The world’s largest consumer technology trade show opens Thursday in the gambling kingdom of the U.S. And Las Vegas may be an appropriate place for the 2006 Consumer Electronics Show (CES) because for users, buying the latest gadgets sometimes means betting against the odds.
More than 130,000 people will converge on CES to see what 2,500 exhibitors have in store for users this year, and try to determine whether the new products meet the hype. Sometimes they do, but other times software glitches or hardware troubles such as overheating mar first editions, or they simply fail to live up to the marketing pitches.
This year, the big pitch is on digital entertainment, mainly for the home. It’s an idea that’s marinated for a few years, so many of the products coming out should be over their shaky early versions and on more solid ground. But one area some engineers warn about is deciding to use wires or not in home entertainment systems. There’s a big push for wireless systems for the living room, but users should test the picture on TVs, and the audio on speakers that go without wires, and compare them to the best wired technology available. For some, the results may not mean much, but for audiophiles, it could make a big difference.
It’s an important point because users in the U.S. alone will spend over US$135 billion on consumer electronics products this year, according to the Consumer Electronics Association, and they should get their money’s worth.
There are other ways users can protect themselves. One is to wait until an industry leader puts its stamp of approval, and reputation, behind a new gadget — another sign it’s ready for the average user.
Take Centrino for example. There was nothing particularly new about the actual chips in Centrino. Wi-Fi had been around for years. But the fact Intel Corp. expended the time and effort to ensure Centrino-laced laptops were compatible with the Wi-Fi base stations at specific coffee shops and other locations helped spread Wi-Fi to masses of users. Suddenly, people didn’t have to wonder why they could connect to the Internet at certain stores and not at others.

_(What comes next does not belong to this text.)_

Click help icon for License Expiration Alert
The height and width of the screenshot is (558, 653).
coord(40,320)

This year, the same company hopes to enter users’ living rooms with its Viiv platform for home entertainment PCs. Even Bill Gates trumpeted the idea the digital entertainment era had arrived for global consumers during his speech at CES, the first of six keynotes slated for the show.
The trouble with CES is the absence of announcements from the company leading the digital entertainment era, Apple. The company won’t release new information until next week at the Macworld Conference & Expo in San Francisco. Its iPod music players have won the company a solid following for consumer entertainment products, and with Apple’s gift for design, it’s likely to take a leading place in the living room as well.

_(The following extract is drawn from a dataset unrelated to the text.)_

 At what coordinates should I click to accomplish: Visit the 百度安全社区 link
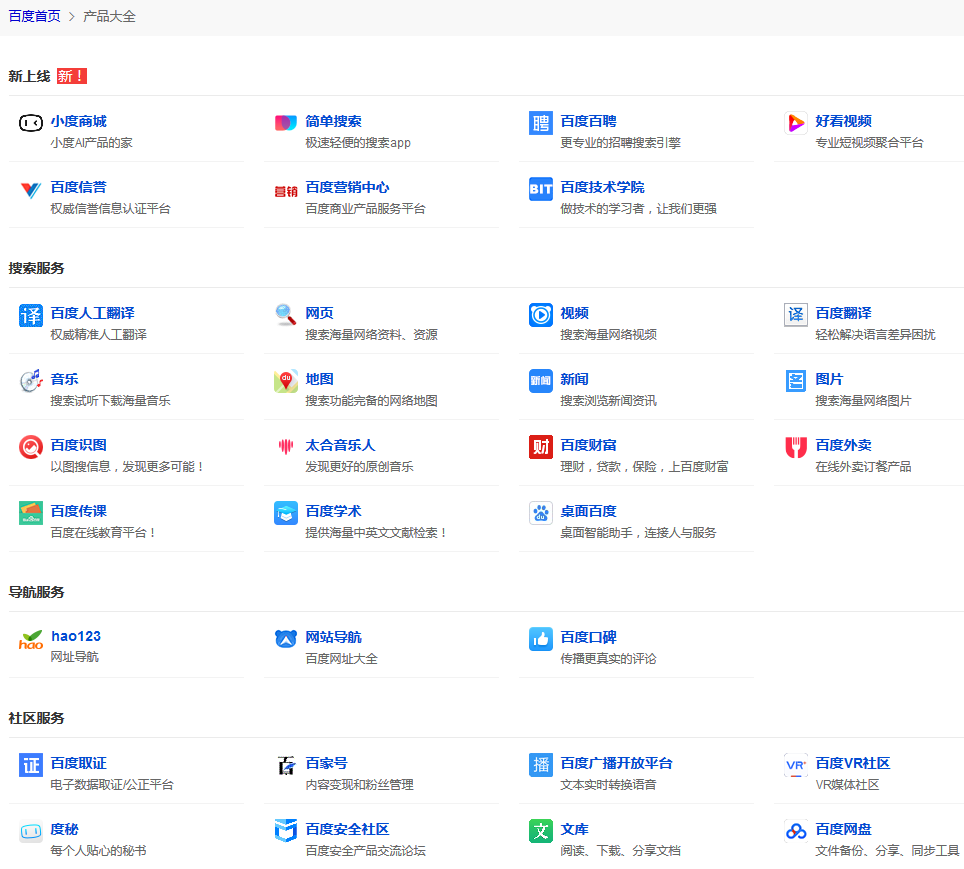click(x=347, y=829)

The presence at CES of two Internet giants not known for producing technology gadgets, Yahoo Inc. and Google Inc., has fueled speculation they’ll announce some new products or partnerships this week. Users will have to wait until Friday to hear anything new, though, since Yahoo Chief Executive Officer Terry Semel and Google President Larry Page don’t give their keynote speeches until then.

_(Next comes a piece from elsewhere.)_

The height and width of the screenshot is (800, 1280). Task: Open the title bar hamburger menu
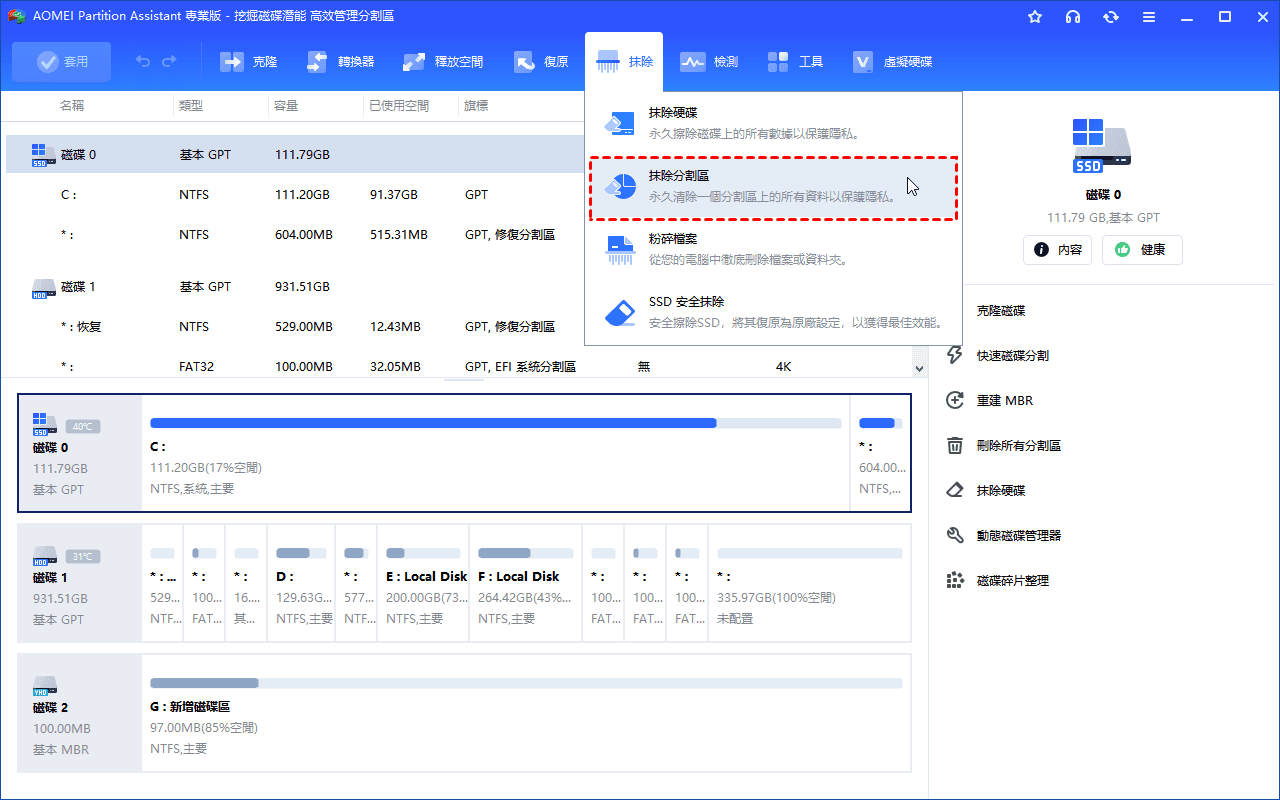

There are a number of interesting sideshows at CES. The battle of the discs, Blu-ray, the high-definition video disc format backed by Sony Corp. and several other major vendors versus HD-DVD, which is backed by the DVD Forum and companies including Toshiba Corp., NEC Corp., Intel and Microsoft Corp. continues at the show. There is also a large portion of show space set aside for VOIP (voice over Internet Protocol), as well as dozens of digital TV gadgets and the latest large screen LCD (liquid crystal display), plasma display and HDTVs on show.
But the most expensive product at CES probably isn’t even high tech. A framed document signed by Abraham Lincoln is on sale for $15,000 at one booth, which mainly boasts framed movie posters autographed by star actors and actresses such as Angelina Jolie, Tom Hanks and Clint Eastwood.
“People use these in home theaters,” said Roger Gilchrist, from Millionaire Gallery Inc., explaining why his company set up a booth at the show. It certainly fits the digital home aspect of CES. “Why would you spend thousands of dollars on a beautiful home theater and put nothing on the walls?”
There’s plenty on display this week at CES. The fun part for users will be to see what new gear comes out of the show. We should also get a view of what to expect going forward.